課の創設の目的は、ソーシャルキャピタルの構築をうたって「地域で支え合う経済を長い目でつくる」というものだ。第一弾は街の飲食店の応援イベントで倉敷駅前の複合商業施設で実施された。第二弾は「個人客から掃除やリフォームといった日々の困り事を聴き、取引先の事業者につなぐ取り組み」を考えているという。その他にも、銀行の駐車場での飲食店の出張販売、認知症予防教室、銀行での子供服のリサイクルなども行なっている。地域で支え合うという考え方にぴったりの取り組みが進んでいる。
こうした人と人とのつながりを増幅させるための道具として地域通貨が使われている例が増えている。埼玉県飯能市では、地域通貨「Hello,againコイン」を24店舗が導入した。一般的な電子マネーとは異なり、「チップを送る機能があり、3カ月以内に使わないと失効する」という仕掛けだ。加盟店の店主は、「アマゾンで検索して1円でも安く買おうとする時代に実際の価格より多く払ってくれる。こんな消費スタイルってあるんだ」と改めて人のつながりを実感したそうだ。

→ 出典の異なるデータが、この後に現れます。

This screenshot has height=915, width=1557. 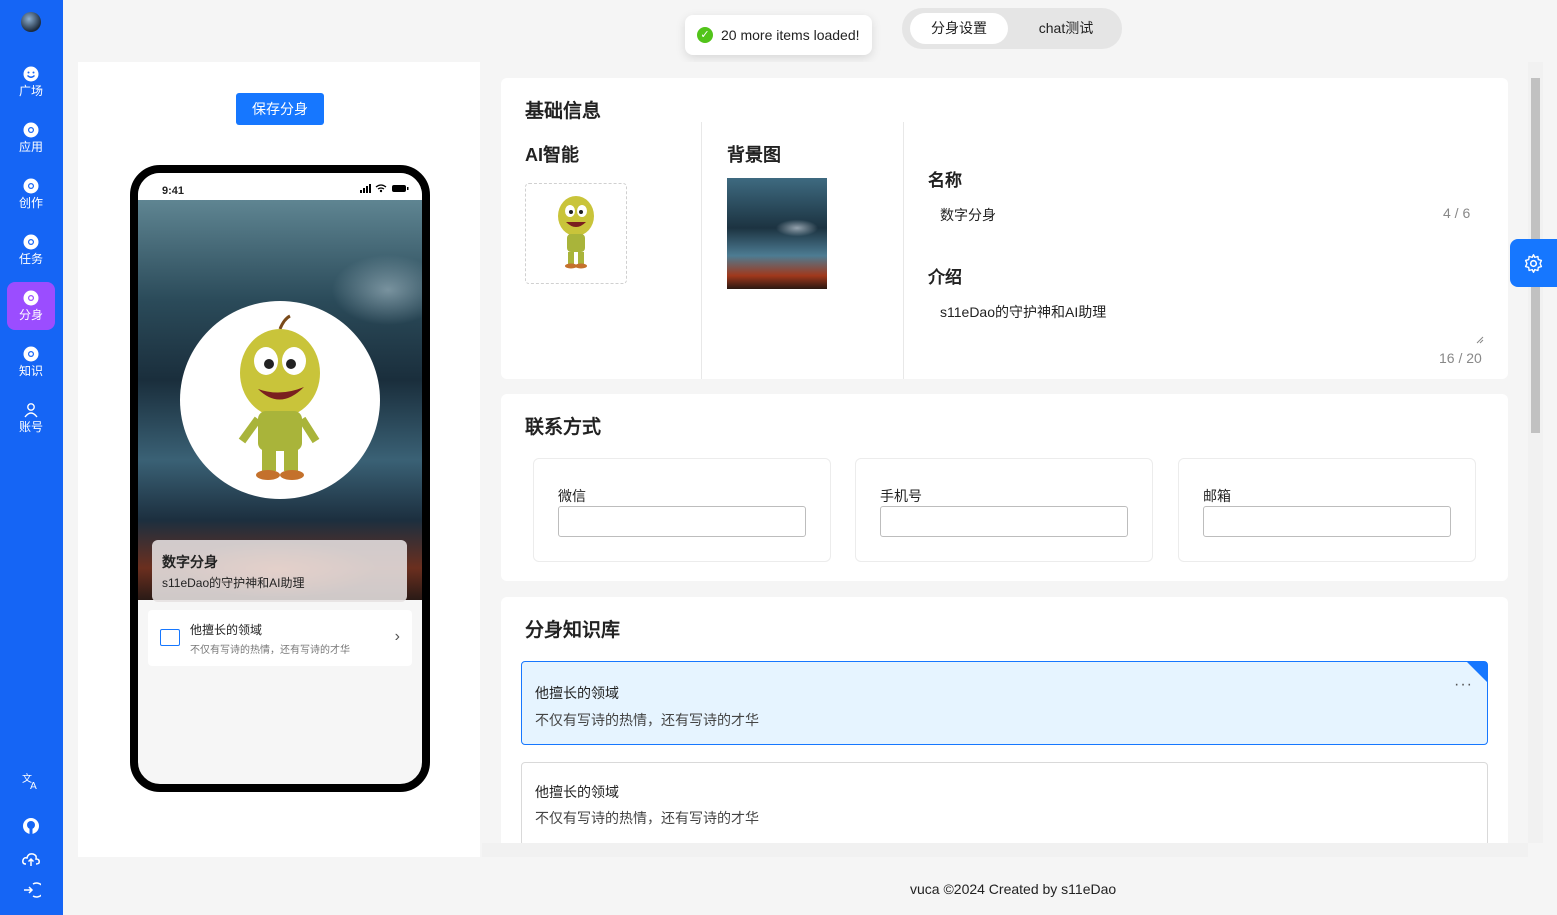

最近は、消費に意味を求める動きがあるという。法定通貨が生み出した「知らない人との取引を可能にする力」が、逆に人とのつながりが希薄化をしているのだ。地域通貨では、買い物をするほどつながりが生まれていく。場合によっては「ありがとう」という気持ちの中で、チップを渡す、高く買うという行動すら起こるのだ。タイムラインへのメッセージや写真は、買う側と売る側双方の気持ちを高める。地域通貨には人と人を繋ぐ力があるのは間違いないと思う。
国学院大学は2022年4月、横浜市に「観光まちづくり学部」を開設した。「地域おこしの観点からみた観光戦略・施策を地元の人と交わりながら練り上げる」という実践的な取り組みだ。「地域を元気にする学問がいる」という想いと、「地域を見つめ、地域を動かす」という理念を掲げて、「旅行会社やホテルなど観光産業中心の「外からのお客さん目線」ではなく、「内から見たまちづくりの観点」を重視する」という。正に、地域に入り込んで人と人のつながりを増幅させる挑戦をしているようだ。

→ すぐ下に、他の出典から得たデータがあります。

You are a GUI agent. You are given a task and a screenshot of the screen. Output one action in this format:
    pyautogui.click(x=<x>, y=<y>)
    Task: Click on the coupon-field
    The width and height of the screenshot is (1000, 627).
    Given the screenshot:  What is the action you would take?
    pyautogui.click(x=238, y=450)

学生からは「街の見方が変わった」「普段からまちに意識が行くようになった」と、熱心に取り組む姿勢が窺える。既にソーシャルキャピタルを体系的に学ぶ場として機能しているようだ。人と人とのつながりをつくり、商売と商売を繋げる。更にはその地域ならではを言語化して、観光として売り出していく。最先端のデジタルの力も使いながら、地域おこしを自律的に進められる人材をどんどん輩出して欲しいと思う。
この数十年、人と人の繋がりは、資本主義の急速な進展や都市化の波でどんどん希薄化した。富は偏り、支え合うではなく、弱者と強者の分断が進んだ。通貨の流通速度も、半分以下に下がり、お金は強者の下に集まり、使われていない。今こそ、ソーシャルキャピタルを大事にすべき時だと思う。一物多価の世界、物々交換の盛んな世界、買い合う世界、祭りの賑わいのある世界など、古くから日本には強固な人と人のつながりがあった。もう一度、人と人のつながりに焦点を当てて、支え合う、買い合う文化を盛り上げていきたい。人材や道具立ても揃ってきた。さあ、これからの日本が楽しみだ。